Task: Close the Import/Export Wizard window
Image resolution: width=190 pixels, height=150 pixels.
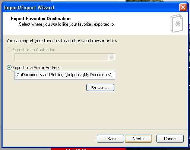Action: pos(183,7)
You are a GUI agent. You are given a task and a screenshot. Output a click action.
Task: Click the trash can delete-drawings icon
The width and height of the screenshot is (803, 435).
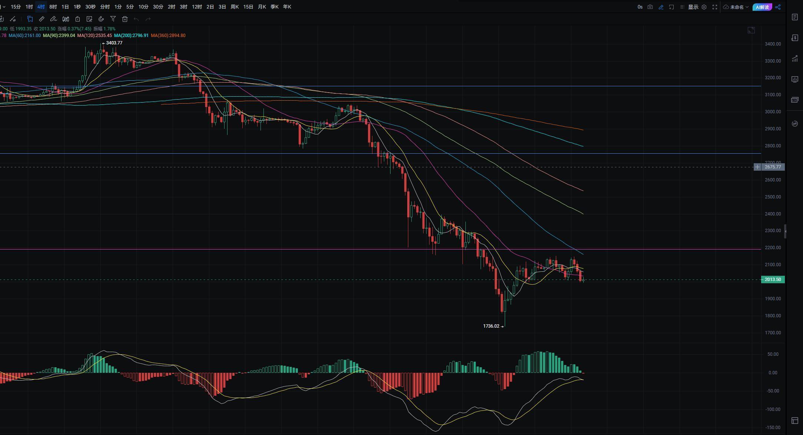[x=125, y=19]
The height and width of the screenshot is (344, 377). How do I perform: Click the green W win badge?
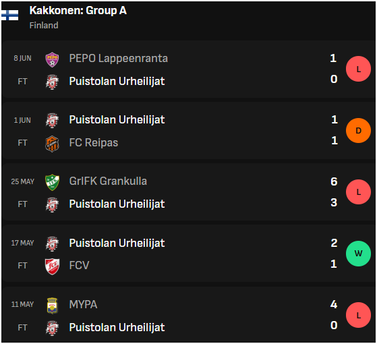tap(358, 254)
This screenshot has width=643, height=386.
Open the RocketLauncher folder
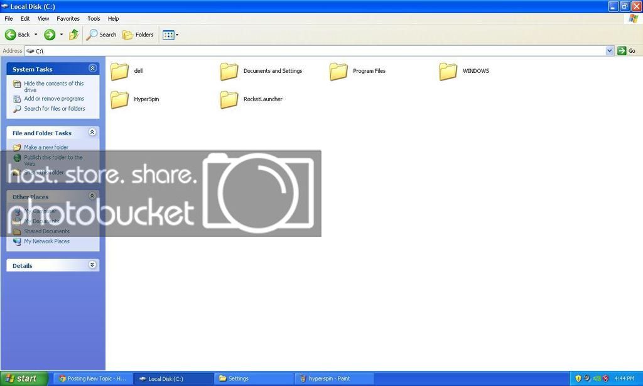tap(229, 99)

▶ EXERCISE OBJECTIVE: How many lines in the rows above contain the string "height"? Reply with the number only.

▶ REPLY TO THE EXERCISE: 4